To be done =
Set down the passage of the Horace commentary from "2Tepidumque ligurrierit ius" up to and including "was half eaten.", word for word.

Page =
1 The second part of the satire begins here. The Stoics called all vicious people fools, stultos. Quatenus is frequently used by our poet for quoniam, since that.

2Tepidumque ligurrierit ius . Horace, to excuse the slave, says, that the sauce was yet warm, tepidum, and therefore more tempting. For the same reason, he says, the fish was half eaten.

3Labeone insanior . The Scholiasts, commentators, and interpreters tell us, that Horace means Marcus Antistius Labeo, who, in the spirit of liberty, frequently opposed Augustus in the senate, when he attempted any alterations in the state. “Agitabat eum libertas nimia et vecors”, says Seneca; which might justly render him odious to Augustus. But whatever respect our poet had for his emperor, yet we never find that he treats the patrons of liberty with outrage. Nor can we well imagine that he dare thus cruelly brand a man of Labeo's abilities, riches, power, and employments in the state; to whom Augustus himself offered the consulship. Probably the person here intended was publicly known to have been guilty of some folly not unlike what our poet mentions. Dr. Bentley hath found a Labienus in the time of Augustus, whose character fits this passage extremely well; and whom he therefore recommends to a place in the text.

4 The alternative with Ruso was either ruin from extortion, or misery from listening to his writings. If his wretched creditors could not pay him, then they were condemned to hear him read his works. Perhaps some might prefer considering historias used in the sense of "tedious narration," and refer it to the long schedule of the items in his account. Audit. Asinius Pollio first introduced the custom of reciting one's own compositions at Rome.

5Evandri manibus tritum . — Tornatum, caelatum, fabricatum. “Hinc radios trivere rotis”, Virgil. “Vitrum aliud flatu figuratur, aliud torno teritur”, Pliny. But as the Latins used the word toreumata to signify any works, either turned or wrought by the chisel, because they were made by the same workmen, Sanadon thinks the poet probably means, that this plate was engraved with an instrument. The Scholiast tells us, that this Evander was carried from Athens to Rome by Mark Antony, and that he excelled in sculpture and engraving. They who believe that Horace means king Evander, would not only persuade us that this plate must have been preserved so many ages by some uncommon good fortune, but have unluckily placed a vessel so valuable on a monarch's table, whose palace was a cottage, his throne a chair of ordinary wood, his beds made of leaves or rushes, and his tapestry the skins of beasts. Res inopes Evandrus habebat. Dr. Bentley denies that the Latins ever used tritum to signify caelatum, perfectum, and he therefore recommends tortum to us, on the authority of an ancient manuscript.

Data extract =

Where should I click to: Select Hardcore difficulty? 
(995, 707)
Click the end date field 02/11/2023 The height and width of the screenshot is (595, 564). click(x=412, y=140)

Solution to this exercise =
2Tepidumque ligurrierit ius . Horace, to excuse the slave, says, that the sauce was yet warm, tepidum, and therefore more tempting. For the same reason, he says, the fish was half eaten.